──────── Raw data

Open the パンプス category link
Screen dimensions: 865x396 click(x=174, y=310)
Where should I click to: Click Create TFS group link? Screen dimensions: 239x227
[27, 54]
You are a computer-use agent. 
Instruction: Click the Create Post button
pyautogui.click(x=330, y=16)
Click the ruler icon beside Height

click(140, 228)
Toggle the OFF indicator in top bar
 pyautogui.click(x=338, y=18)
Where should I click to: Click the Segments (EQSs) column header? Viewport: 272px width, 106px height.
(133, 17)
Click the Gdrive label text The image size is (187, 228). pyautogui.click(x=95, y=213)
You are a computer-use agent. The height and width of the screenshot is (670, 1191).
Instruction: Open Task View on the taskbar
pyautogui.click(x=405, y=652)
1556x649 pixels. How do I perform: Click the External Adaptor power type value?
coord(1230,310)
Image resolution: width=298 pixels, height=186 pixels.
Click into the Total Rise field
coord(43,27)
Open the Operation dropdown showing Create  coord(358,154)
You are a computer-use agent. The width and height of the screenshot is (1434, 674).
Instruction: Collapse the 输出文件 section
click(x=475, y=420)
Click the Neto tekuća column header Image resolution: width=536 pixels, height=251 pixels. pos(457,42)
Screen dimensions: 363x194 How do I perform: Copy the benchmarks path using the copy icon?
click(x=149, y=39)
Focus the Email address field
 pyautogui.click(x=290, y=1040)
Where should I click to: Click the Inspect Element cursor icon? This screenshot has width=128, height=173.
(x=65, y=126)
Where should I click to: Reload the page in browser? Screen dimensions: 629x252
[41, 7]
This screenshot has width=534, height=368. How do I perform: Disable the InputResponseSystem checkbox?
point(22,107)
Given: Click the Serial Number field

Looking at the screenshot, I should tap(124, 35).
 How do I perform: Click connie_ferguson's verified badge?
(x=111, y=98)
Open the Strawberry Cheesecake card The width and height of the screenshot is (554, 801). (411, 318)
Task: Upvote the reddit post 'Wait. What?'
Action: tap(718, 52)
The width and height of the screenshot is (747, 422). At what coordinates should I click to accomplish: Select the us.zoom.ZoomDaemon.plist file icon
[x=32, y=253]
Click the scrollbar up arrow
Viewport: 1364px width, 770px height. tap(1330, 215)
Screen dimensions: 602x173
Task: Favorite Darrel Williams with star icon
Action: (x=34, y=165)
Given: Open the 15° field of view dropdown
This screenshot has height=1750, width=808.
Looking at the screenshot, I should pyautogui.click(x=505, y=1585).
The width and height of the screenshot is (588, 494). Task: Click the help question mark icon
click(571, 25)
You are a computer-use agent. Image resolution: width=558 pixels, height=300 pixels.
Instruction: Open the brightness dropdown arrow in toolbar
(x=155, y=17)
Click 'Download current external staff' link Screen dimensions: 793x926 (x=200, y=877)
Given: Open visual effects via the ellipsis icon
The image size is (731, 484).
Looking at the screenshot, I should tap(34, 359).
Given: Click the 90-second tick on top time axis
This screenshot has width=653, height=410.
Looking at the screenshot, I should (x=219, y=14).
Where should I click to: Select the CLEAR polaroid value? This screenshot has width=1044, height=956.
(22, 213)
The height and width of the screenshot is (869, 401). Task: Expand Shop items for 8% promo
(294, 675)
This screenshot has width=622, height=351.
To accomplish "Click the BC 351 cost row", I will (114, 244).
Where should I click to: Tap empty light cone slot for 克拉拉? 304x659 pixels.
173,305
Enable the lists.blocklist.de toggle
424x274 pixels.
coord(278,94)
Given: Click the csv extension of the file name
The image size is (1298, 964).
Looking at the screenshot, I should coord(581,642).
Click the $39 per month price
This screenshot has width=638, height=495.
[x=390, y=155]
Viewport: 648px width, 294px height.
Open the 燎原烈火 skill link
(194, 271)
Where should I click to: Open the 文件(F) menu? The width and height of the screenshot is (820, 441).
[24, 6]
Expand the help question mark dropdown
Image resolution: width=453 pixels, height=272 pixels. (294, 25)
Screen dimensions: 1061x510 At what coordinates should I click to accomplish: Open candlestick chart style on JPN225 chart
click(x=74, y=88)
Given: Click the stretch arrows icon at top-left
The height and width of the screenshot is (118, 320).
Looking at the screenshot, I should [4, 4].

────────────────

What to do.
Output the line holding "Open the 燎原烈火 skill link", then every later line through the end of the records above, exactly as given and nothing else.

Exercise result.
Open the 燎原烈火 skill link
(194, 271)
Where should I click to: Open the 文件(F) menu? The width and height of the screenshot is (820, 441).
[24, 6]
Expand the help question mark dropdown
Image resolution: width=453 pixels, height=272 pixels. (294, 25)
Screen dimensions: 1061x510 At what coordinates should I click to accomplish: Open candlestick chart style on JPN225 chart
click(x=74, y=88)
Given: Click the stretch arrows icon at top-left
The height and width of the screenshot is (118, 320).
Looking at the screenshot, I should [4, 4].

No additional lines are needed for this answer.